Hypnosis is typically safe for most people. You may have even experienced a hypnotic-like state in the past and not realized it. We experience a low-grade hypnosis when we’re so focused on an activity that time begins to distort, explains Dr. Amen. For many people, this occurs when driving long distances, often called highway hypnosis. Doing something as simple a reading a great book that pulls focus away from any worries may also cause a hypnotic state.

However, some may not experience the benefits. “Some people are very high responders,” explains Rottman. “They often don’t remember being hypnotized upon being woken up.” But for others, he says, hypnosis can simply be a meditative-like experience. Dr. Amen notes that some people are not naturally hypnotizable. Folks that are skeptical or closed-minded to the benefits of hypnosis may also have trouble seeing results.

How to try hypnosis at home

If you’re not ready to jump into hypnosis with a practitioner yet, you can also try self-hypnosis at home. Rottmann’s The Hypno Vault contains a wide variety of hypnosis practices with benefits ranging from weight loss to reduced anxiety. Dr. Amen’s Brain Fit Life app also has self-hypnosis programs for you to try. Self-hypnosis is safe to try at home. But if you’re not used to meditating, Rottman suggests starting with two or three hypnosis sessions a week to get used to the practice. He notes that self-hypnosis can be highly effective for people who may not feel comfortable being vulnerable in front of a practitioner they don’t know. Doing so from the comfort of their home can help them relax better than they would in an office setting.

How to find a hypnotherapist

To find a hypnosis practitioner, Dr. Amen recommends looking for someone accredited by a hypnosis training institute, especially the American Society of Clinical Hypnosis. Use their find-a-professional tool here. The number of sessions you need for your particular health issue can vary. Rottmann says he’s cured phobias in one session, and other cases can take three, four or more sessions to reach a breakthrough.

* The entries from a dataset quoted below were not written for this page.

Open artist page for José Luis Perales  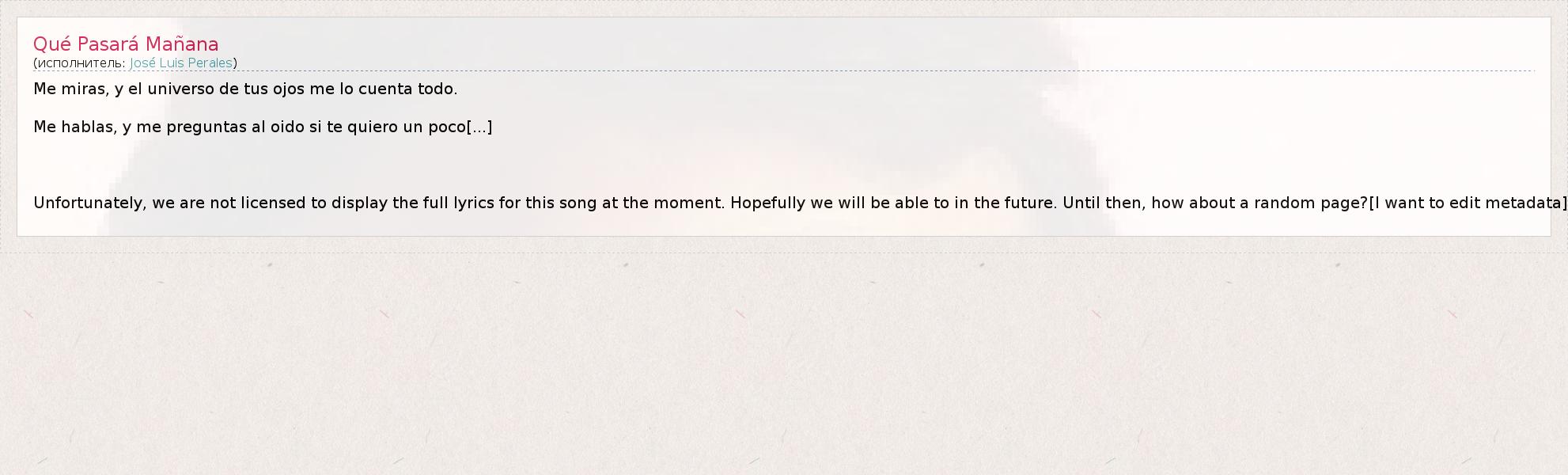pyautogui.click(x=181, y=63)

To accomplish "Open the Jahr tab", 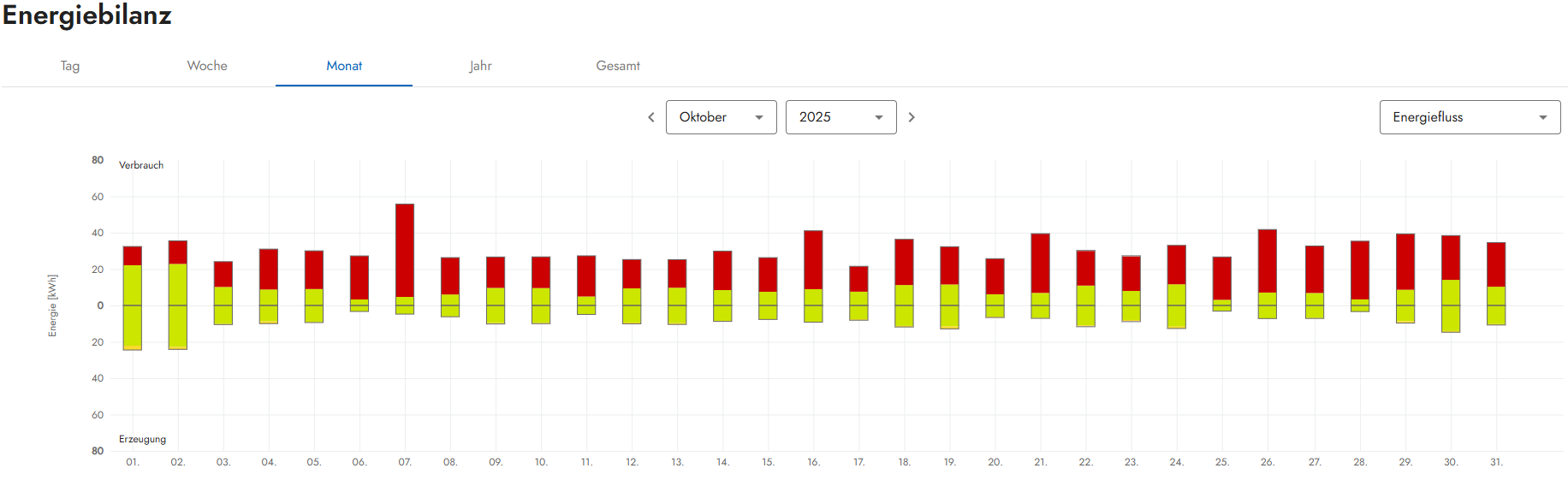I will [x=481, y=66].
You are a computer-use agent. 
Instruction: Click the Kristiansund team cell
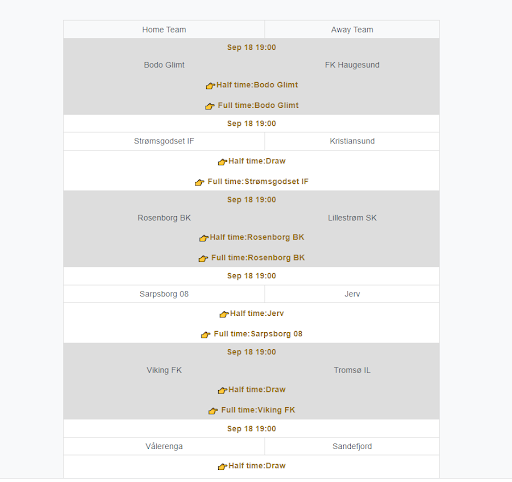[352, 141]
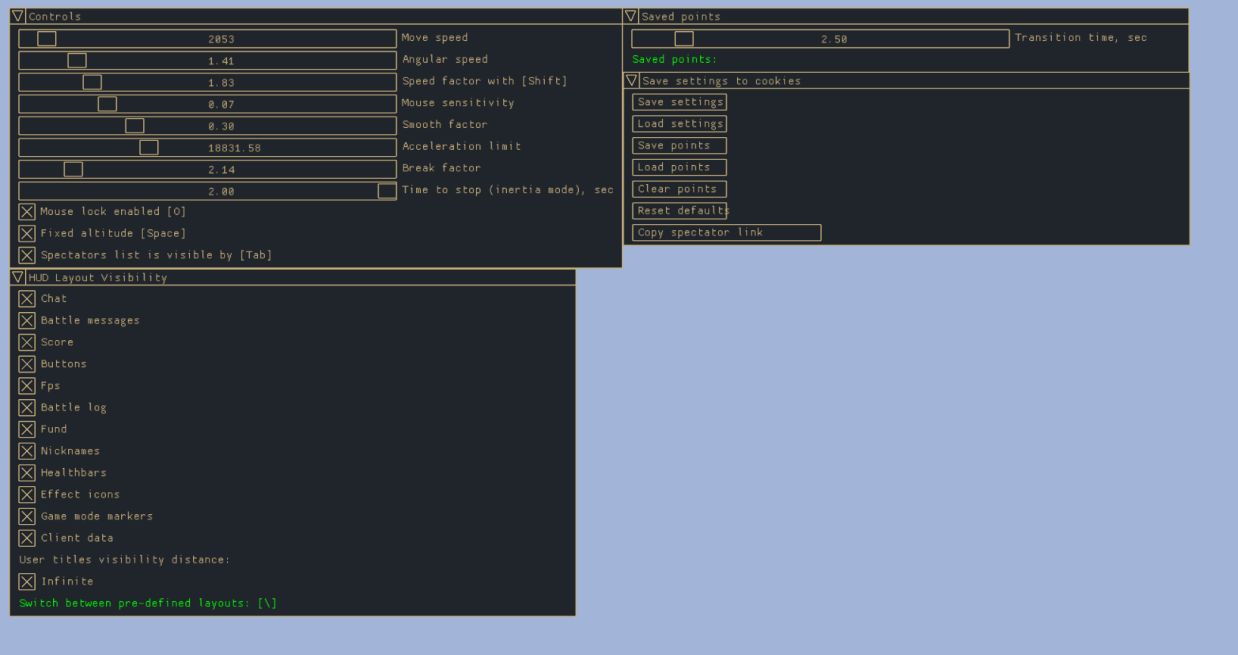Toggle Mouse lock enabled checkbox
This screenshot has width=1238, height=655.
27,212
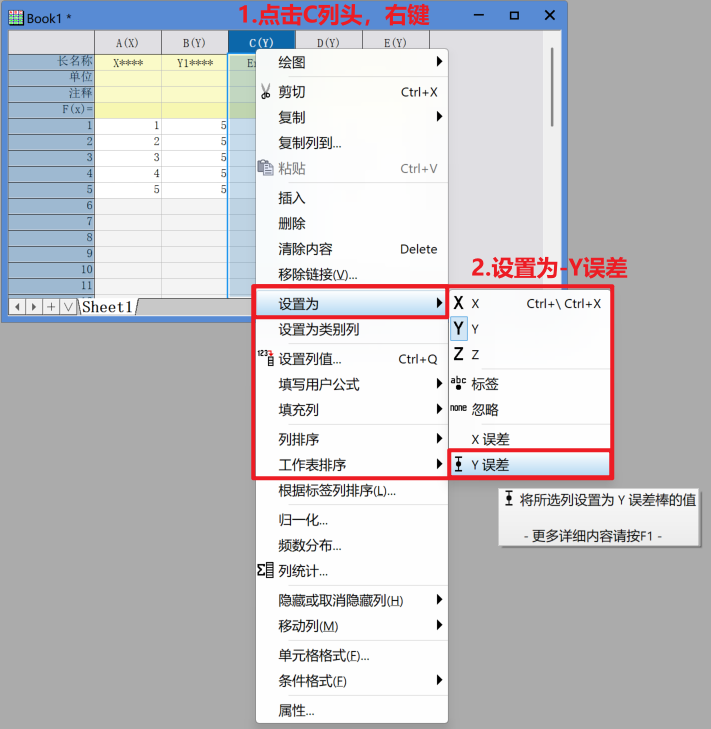This screenshot has height=729, width=711.
Task: Select 归一化 menu entry
Action: click(x=303, y=520)
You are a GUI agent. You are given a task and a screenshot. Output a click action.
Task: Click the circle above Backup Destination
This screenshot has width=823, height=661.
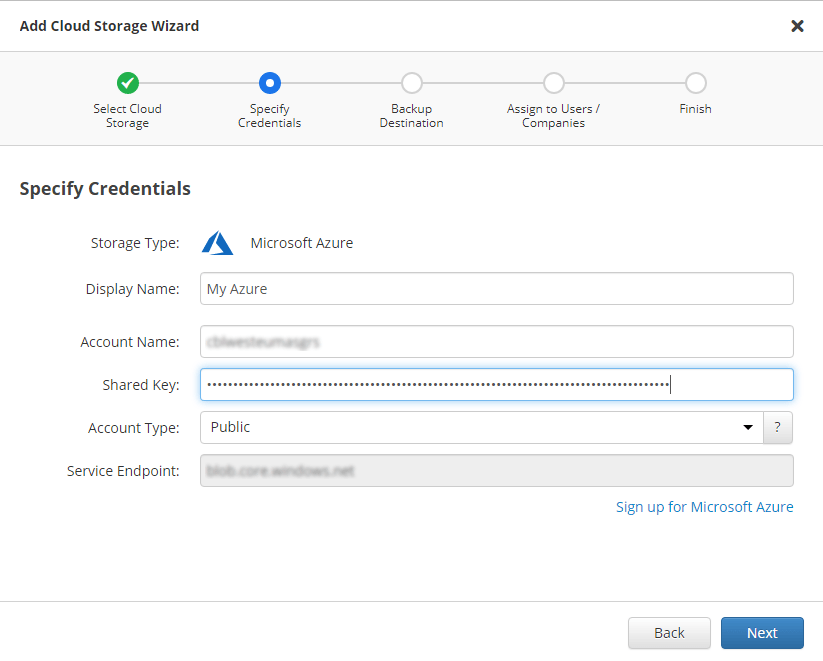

Before a hypnotherapy session, Dr. Amen recommends writing down any concerns, fears or misconceptions you have about the process. Being open and willing to give hypnosis a shot to improve your health is key, says Rottmann. He explains that people who aren’t open to seeing the powerful benefits may not experience them. Before a session, writing down what you’ve done to heal your specific health issue and what has and hasn’t work can also help, says Dr. Amen. Finally, imagine a place where you feel happy and safe. Many practitioners will ask you to come up with such a place at the beginning of your session to help bring you into a relaxed, hypnotic state, so it only helps to come prepared!

This content is not a substitute for professional medical advice or diagnosis. Always consult your physician before pursuing any treatment plan.